- Directed by: John Waters
- Written by: John Waters
- Produced by: John Waters
- Starring: Mona Montgomery Mary Vivian Pearce John Waters
- Distributed by: Dreamland
- Release date: 1964;
- Running time: 17 minutes
- Country: United States
- Language: English
- Budget: $30

= Hag in a Black Leather Jacket =

1964 film by John Waters

Hag in a Black Leather Jacket is a 1964 short 8 mm film made in Baltimore, Maryland, by John Waters and starring Mona Montgomery and Mary Vivian Pearce. The film has no dialogue, with the only sound being piano accompaniment played by Waters' mother and scattered pop songs playing over the footage.

==Plot==
A white ballerina (Mona Montgomery) is walking when a black man flirts with her leading to her getting in the car with him. Afterward, the black man climbs into a trash can and the ballerina takes a bath in full clothing.
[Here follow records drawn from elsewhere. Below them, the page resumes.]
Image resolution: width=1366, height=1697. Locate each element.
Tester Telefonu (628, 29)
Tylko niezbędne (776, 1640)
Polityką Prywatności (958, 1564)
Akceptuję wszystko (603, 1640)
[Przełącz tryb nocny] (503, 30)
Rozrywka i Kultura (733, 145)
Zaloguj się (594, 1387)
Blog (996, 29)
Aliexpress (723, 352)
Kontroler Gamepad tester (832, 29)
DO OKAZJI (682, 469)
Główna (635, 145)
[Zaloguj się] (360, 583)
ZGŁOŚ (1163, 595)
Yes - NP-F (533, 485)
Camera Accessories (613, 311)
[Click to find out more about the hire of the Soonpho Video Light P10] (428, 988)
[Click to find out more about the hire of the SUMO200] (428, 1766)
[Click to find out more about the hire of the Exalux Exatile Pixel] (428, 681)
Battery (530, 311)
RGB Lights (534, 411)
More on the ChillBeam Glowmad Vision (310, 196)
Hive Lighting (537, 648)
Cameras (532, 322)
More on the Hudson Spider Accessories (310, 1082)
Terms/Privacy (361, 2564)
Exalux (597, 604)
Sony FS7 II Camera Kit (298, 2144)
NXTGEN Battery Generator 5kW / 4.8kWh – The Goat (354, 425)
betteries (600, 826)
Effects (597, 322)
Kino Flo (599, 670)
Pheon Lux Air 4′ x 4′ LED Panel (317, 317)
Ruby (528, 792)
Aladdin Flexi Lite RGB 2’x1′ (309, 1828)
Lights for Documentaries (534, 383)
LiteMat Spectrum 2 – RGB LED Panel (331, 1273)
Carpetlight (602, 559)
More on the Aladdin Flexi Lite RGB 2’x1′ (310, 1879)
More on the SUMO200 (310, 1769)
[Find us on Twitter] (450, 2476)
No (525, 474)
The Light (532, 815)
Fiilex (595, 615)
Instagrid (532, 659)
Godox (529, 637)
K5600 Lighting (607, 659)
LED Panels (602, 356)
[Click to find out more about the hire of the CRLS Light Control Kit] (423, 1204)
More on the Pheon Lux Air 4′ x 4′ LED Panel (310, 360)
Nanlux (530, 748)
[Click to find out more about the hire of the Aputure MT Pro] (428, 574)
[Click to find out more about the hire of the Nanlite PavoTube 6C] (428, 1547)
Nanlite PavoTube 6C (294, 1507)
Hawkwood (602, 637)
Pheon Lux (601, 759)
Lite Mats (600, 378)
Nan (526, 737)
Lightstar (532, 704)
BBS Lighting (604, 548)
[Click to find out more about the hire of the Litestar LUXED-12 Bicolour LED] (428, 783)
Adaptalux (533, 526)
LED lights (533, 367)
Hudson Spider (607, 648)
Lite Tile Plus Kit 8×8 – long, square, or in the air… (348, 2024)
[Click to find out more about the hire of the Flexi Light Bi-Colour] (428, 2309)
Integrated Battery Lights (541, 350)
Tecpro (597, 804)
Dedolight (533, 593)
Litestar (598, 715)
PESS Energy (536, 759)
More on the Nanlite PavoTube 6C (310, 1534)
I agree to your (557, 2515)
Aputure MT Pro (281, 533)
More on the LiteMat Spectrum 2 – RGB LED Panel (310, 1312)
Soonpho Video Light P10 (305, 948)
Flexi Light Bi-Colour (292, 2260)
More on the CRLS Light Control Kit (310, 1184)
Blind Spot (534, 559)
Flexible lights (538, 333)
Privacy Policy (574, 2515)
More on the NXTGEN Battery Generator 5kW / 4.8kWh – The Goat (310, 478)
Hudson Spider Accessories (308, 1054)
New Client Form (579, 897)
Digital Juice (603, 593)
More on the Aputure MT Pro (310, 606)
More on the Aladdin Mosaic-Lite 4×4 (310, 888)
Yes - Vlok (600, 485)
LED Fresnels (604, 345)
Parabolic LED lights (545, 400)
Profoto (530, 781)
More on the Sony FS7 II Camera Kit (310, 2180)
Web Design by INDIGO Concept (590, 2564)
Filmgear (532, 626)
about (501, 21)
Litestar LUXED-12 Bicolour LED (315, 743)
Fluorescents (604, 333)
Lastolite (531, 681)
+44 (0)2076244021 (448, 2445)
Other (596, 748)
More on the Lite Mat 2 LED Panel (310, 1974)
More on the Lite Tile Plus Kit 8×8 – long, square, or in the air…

On a rooftop, a Ku Klux Klansman performs the wedding. The wedding guests are played by people dressed in early pop-influenced costumes, American flags, tinfoil, and drag. Following the ceremony, Mary Vivian Pearce does a dance known as the Bodie Green. At the end of the film, the wedding guests drive off and dance.

==Cast==
- Mona Montgomery as Ballerina/White Girl Bride
- Tricia Waters as Bridesmaid
- Mary Vivian Pearce as Bodie Green Dancer
- John Waters

==Production Notes==
The entire film was shot in one take due to Waters' not knowing how to edit at the time. The short was originally only shown once at a "beatnik coffee house" where Waters did end up earning his $30 budget back. The stock for the film was stolen by the lead of the film and Waters' then-girlfriend, Mona Montgomery.

==Production and availability==
It was a "no budget film" that cost $30 to make and runs 17 minutes.

In 2004–2005, it was seen in John Waters: Change of Life as part of Waters' traveling photography exhibit. In September 2014, it was shown as part of the "Fifty Years of John Waters" retrospective at the Film Society of Lincoln Center in New York City.